During a preliminary examination of Susann Sills’ injuries, the deputy coroner had noted several other injuries to her neck that did not appear consistent with a fall. “Her neck had a pretty pronounced ligature mark,” Holloway said,

Smith asked, “Is it possible that she fell down the stairs and the scarf strangled her somehow?”

“It could have been stuck on a railing… sure, I think so,” Holloway said, “but we didn’t have any evidence of that.”

Instead, investigators say they found something suspicious. There was blood in Mary-Katherine’s room where Susann Sills had stayed that night, on the curtains, the wall and the bedside table. And they discovered that Scott Sills, who had been wearing a beanie on his head, had a cut on his head and a bruise on his forearm. He said he injured himself while working on his car with his son Eric. Meanwhile, Eric told detectives that he heard his parents arguing in the early morning hours. Scott Sills admitted that he had an argument with Susann, but said it was because he was angry that she was working late on her laptop, which aggravated her migraines.

Smith asked, “When you came to the house, it was a death investigation… By the time you left, was it a murder investigation?”

“No,” Holloway said, “it wasn’t that obvious.”

DNA tests on the blood in the bedroom ultimately came back positive for Scott Sills, with a stain on the wall showing a mixture of both Scott and Susann’s DNA. “They were both there,” Holloway said, “There’s an argument.” And forensic analysis of Susann’s phone suggested there was tension in the marriage. In texts sent in late August, less than three months before her death, Susann wrote: “I’m trapped”… “You’re killing me”… “I just want out” And “We’re just not right for each other.”

In November 2017, a year after her death, the coroner’s office listed Susann Sills’ cause of death as ligature strangulation and the manner of homicide. Dr. Sills was now the prime suspect.

When investigators interviewed Scott Sills again in August 2018, he denied murdering Susann Sills, and for the first time offered an explanation for the blood in Mary-Katherine’s room. He said he cut himself while changing a window screen.
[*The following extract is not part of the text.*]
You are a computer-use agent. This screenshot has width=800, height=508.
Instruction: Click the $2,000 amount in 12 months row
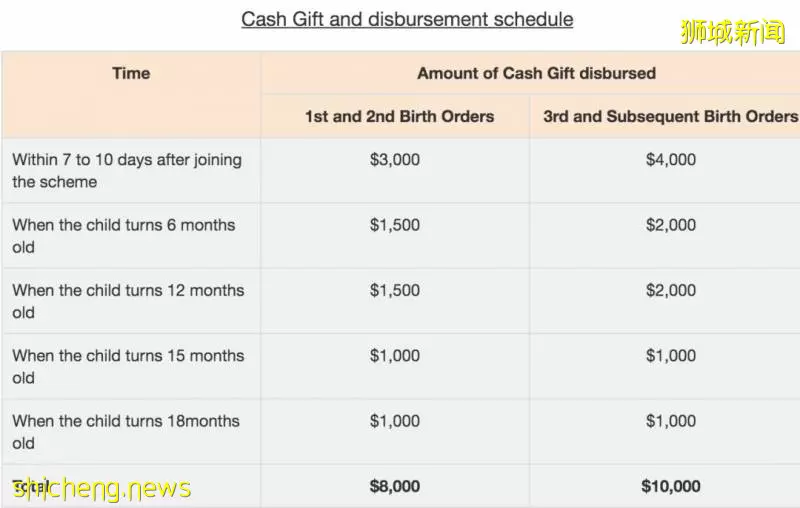tap(671, 290)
But on the day of Susann Sills’ death, detectives had found something else: a possible motive. In Scott Sills’ home office was a printout of an online exchange between Susann Sills and a male member of Patrick.net, dated August 30, 2016. They discussed the topless photo Susann Sills had posted. The man, who went by the name ‘tenpoundbass’, wrote: ‘All I have to say is that you need a super cool husband.” Susann, aka “turtledove”, replied: “Actually, he’s exhausted. It’s not easy being married to a woman who is partially naked and poses seductively all the time…”
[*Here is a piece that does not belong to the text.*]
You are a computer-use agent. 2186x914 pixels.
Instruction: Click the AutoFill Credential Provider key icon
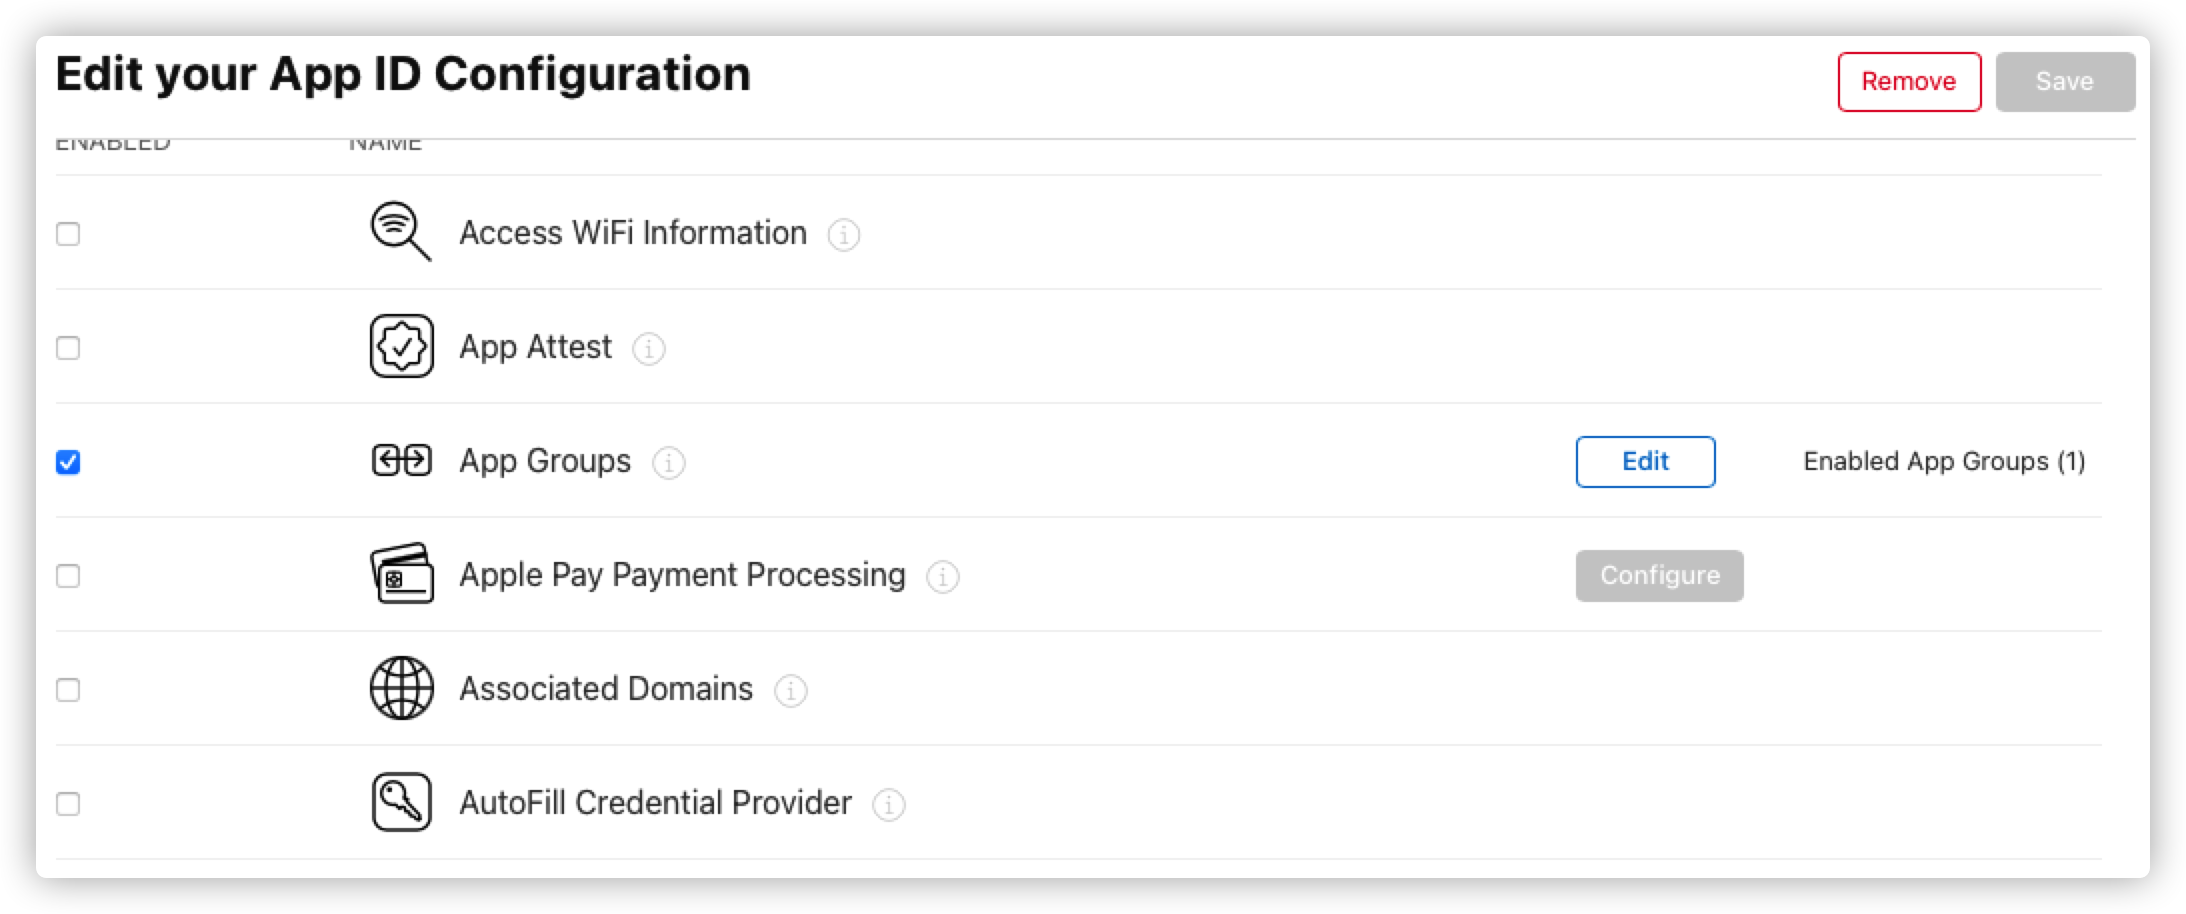[x=401, y=802]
Scott Sills had denied printing the chat. But investigators later found a copy of the same message on his phone.

“Does this sound like this could lead to a motive?” Smith asked.

“Yes,” Holloway said. “If it’s… something building up inside him, some kind of anger… or jealousy about… what his wife is doing online without him.”
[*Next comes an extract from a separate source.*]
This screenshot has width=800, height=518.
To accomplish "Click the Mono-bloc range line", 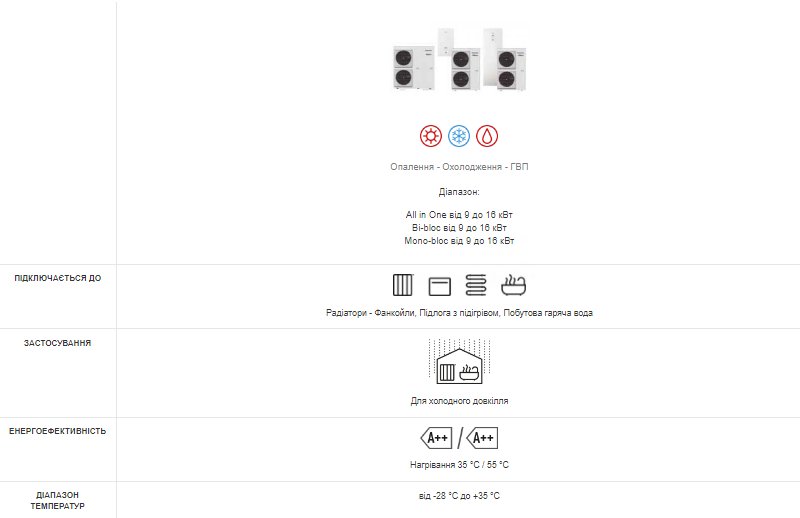I will 459,241.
“Enough to kill her?” Smith asked. “Mm-hmm,” Holloway replied.

In April 2019, Dr. Scott Sills arrested on the way to surgery and charged with the alleged murder of his wife.

During his trial in late 2023, Sills’ attorney Jack Earley argued there was no motive for murder. And that topless photo? He told Smith, “It wasn’t a problem.”

“You don’t notice that he had this photo in two places on his phone and then on the printer?” she asked. “No,” he said. “First of all, I don’t really know who printed this stuff.”

And Earley came up with a unique theory to explain how the forensic pathologist could have found ligature strangulation. He said one or both of the family’s dogs had pulled on the scarf wrapped around Susann’s neck after she fell on the stairs.

“Mary-Kate…saw the dogs pulling on the scarf,” Earley told Smith.

“Do you really think the dogs pulled hard enough to strangle her?” Smith asked.

“No,” he said. “That wasn’t the main theory.”

Instead, Earley focused on another injury found at Susann’s autopsy: a fractured C3 vertebra near the base of the neck, which could have been fatal, or at least left Susann incapacitated.

“Their breathing is affected,” Earley explained. “If they are then strangled, it doesn’t take much to kill them.”